Mary spoke about Bob’s idea of love and claimed that it was enmeshing. “When he loved something it became part of himself,” she said. “It was pretty suffocating, but I could never really pull away from him. I always loved him.”

She added that she felt like a little duck that was imprinted on him. “I just wanted to be up against him all the time.” She also admitted that although he taught her how to ride a horse, change a tire and pour bronze, she felt he never really knew her. “He didn’t have time to sit around and ask about my favorite color.”

Yet, it’s evident in this particular memoir that Mary Strachan Scriver has many favorite colors and an artistic flair and understanding of the complexity and mystery of life that’s clearly revealed throughout the book and especially in her closing words:

“Imagine a montage for all the senses.
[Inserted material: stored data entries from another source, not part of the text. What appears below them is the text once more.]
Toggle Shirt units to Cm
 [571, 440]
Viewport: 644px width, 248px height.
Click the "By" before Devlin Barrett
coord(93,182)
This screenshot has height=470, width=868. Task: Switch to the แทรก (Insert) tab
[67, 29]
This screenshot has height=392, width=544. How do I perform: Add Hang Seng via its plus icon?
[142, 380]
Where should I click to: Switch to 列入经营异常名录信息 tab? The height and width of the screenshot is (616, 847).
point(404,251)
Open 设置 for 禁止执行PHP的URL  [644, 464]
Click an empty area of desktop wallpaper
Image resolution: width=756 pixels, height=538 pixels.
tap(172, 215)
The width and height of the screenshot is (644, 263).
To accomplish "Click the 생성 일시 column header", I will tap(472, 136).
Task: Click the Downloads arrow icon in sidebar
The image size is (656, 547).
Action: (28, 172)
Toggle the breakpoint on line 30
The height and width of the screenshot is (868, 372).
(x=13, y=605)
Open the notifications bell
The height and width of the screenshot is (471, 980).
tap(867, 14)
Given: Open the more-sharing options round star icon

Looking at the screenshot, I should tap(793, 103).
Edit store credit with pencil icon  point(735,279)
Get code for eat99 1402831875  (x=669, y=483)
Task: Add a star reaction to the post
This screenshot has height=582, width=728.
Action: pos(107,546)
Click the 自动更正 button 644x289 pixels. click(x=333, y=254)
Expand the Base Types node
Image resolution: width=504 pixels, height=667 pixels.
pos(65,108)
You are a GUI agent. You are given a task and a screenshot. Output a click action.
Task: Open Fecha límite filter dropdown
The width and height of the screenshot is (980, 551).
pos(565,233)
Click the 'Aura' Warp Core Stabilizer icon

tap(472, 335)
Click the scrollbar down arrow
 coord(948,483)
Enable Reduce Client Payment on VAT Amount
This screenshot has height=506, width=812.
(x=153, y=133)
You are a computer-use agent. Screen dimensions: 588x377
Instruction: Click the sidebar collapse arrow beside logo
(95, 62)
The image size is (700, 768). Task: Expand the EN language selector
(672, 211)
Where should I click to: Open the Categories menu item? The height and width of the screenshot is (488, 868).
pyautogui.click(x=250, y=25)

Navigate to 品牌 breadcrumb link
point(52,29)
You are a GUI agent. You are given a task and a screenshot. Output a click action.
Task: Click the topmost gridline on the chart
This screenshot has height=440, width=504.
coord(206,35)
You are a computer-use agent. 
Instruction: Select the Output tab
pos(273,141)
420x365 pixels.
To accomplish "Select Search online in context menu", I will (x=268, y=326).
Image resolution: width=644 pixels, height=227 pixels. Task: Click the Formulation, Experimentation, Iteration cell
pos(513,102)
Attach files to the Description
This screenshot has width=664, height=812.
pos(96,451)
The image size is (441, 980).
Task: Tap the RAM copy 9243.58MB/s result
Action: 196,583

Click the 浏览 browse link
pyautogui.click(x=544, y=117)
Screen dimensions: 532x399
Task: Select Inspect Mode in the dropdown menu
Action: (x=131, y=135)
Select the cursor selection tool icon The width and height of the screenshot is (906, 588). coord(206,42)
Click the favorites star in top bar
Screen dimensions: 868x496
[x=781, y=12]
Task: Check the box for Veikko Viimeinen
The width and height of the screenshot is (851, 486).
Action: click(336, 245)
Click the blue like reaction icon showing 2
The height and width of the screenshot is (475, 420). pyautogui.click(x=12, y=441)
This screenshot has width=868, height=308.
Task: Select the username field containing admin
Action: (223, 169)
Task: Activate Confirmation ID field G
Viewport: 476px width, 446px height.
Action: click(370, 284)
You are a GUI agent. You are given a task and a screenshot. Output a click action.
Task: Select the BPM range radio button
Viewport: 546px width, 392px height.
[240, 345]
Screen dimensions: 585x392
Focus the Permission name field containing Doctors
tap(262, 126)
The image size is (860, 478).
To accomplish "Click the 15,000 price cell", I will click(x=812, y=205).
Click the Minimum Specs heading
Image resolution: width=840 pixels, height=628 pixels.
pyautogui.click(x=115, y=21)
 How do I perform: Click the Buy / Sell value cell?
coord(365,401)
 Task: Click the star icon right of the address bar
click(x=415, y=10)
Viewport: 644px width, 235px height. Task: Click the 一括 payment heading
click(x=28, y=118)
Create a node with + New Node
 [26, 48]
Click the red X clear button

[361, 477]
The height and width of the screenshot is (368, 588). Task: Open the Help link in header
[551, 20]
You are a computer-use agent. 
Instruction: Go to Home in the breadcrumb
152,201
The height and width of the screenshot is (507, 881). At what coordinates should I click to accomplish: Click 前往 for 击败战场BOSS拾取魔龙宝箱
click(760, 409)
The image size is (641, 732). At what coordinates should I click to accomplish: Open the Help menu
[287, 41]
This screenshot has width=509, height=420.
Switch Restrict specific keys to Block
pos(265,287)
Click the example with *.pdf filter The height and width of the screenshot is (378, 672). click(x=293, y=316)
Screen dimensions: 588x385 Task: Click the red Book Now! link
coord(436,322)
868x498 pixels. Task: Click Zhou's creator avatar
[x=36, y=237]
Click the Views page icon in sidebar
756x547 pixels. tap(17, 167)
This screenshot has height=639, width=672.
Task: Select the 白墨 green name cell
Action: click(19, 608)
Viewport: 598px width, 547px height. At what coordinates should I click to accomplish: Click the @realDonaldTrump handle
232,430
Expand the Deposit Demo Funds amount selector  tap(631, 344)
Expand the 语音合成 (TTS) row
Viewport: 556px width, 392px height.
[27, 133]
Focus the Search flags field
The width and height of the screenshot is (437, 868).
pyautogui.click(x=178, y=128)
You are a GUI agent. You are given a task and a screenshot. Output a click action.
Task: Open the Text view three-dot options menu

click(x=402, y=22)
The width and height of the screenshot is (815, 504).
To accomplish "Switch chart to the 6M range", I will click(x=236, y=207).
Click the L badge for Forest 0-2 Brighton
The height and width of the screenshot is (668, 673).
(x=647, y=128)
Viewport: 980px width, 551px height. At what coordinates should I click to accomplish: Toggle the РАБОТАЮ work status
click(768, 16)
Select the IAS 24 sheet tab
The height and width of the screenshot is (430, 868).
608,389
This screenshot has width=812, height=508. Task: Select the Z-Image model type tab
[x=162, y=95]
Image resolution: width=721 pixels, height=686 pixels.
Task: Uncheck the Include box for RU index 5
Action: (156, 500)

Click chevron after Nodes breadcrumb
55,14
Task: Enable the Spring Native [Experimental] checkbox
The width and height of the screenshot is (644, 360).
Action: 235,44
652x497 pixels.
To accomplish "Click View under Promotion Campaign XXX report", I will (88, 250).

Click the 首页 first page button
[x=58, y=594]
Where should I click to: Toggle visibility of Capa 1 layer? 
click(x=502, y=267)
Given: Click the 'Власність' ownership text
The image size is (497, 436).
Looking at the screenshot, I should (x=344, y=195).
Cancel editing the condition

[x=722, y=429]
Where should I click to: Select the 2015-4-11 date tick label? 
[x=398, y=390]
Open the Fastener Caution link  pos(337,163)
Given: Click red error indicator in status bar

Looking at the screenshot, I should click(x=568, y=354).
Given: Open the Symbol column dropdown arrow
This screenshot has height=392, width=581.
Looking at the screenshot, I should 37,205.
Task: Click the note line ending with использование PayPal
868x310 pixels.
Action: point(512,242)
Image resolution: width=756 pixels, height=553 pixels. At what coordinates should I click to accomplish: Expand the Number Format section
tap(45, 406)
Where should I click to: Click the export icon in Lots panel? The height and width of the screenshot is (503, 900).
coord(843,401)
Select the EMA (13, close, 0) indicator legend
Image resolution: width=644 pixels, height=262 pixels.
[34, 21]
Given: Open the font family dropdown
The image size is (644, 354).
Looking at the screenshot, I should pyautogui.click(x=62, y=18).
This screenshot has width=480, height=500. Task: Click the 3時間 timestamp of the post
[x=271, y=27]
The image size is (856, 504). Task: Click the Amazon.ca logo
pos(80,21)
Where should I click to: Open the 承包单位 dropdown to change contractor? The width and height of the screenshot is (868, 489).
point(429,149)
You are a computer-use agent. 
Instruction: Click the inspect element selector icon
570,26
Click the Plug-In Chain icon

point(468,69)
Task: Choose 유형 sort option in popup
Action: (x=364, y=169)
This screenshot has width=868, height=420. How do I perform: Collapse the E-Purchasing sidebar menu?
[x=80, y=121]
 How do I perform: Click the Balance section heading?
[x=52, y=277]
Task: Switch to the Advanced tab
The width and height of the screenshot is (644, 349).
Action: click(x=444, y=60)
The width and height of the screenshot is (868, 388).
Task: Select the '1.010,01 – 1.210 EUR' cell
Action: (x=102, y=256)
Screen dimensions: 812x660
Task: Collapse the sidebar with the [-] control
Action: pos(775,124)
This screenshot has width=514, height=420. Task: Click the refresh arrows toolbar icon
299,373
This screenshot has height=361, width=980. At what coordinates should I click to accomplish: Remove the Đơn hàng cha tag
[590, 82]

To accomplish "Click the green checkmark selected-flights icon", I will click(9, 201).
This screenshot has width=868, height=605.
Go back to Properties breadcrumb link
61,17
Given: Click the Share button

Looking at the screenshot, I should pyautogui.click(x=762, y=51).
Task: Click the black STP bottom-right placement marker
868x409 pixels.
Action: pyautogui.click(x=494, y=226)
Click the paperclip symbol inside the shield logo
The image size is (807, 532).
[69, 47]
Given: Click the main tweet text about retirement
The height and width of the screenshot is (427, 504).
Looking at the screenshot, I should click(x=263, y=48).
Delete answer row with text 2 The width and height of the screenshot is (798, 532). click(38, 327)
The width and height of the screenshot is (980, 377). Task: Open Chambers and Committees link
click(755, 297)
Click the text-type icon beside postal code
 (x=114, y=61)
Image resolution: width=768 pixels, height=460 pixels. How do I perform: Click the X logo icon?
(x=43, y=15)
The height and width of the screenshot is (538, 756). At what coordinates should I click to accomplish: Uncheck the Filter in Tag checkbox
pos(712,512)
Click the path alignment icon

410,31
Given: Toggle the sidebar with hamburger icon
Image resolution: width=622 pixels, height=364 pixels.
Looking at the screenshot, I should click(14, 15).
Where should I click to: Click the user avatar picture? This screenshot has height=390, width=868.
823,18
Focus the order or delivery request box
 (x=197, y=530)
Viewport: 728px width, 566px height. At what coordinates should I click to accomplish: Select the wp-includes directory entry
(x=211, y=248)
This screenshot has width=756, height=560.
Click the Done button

The rich smell of horses. Shreds of cottonwood bark smudging on the kitchen stove. Eegy’s scream in the backyard. An elk bugling and another answering. The golden flare of a trumpet blowing jazz licks. The heartbeat of Blackfeet drums. Wind tearing at the eaves. Hail hammering the studio skylight. And all through it Bob’s hands pushing and twisting the plastilene, thinking a thought, seeing a shape, making it come to life in the plastilena, ‘Roma Plastilena,’ like a woman’s name. The crucible ready to pour, hot as a star, stinking of hot metal. Stream and patina chemicals, tangy and bitter. World-making. Auto-salvific. Then finally the ancient peace of a sea of grass that we all come to, regardless of fame or fortune."
Ellen Mahoney is a freelance writer and reporter in the Boulder/Denver area. She teaches "The Writer's Process" at the University of Colorado, Boulder and "Write, Now" for the Boulder Valley School District's Lifelong Learning program.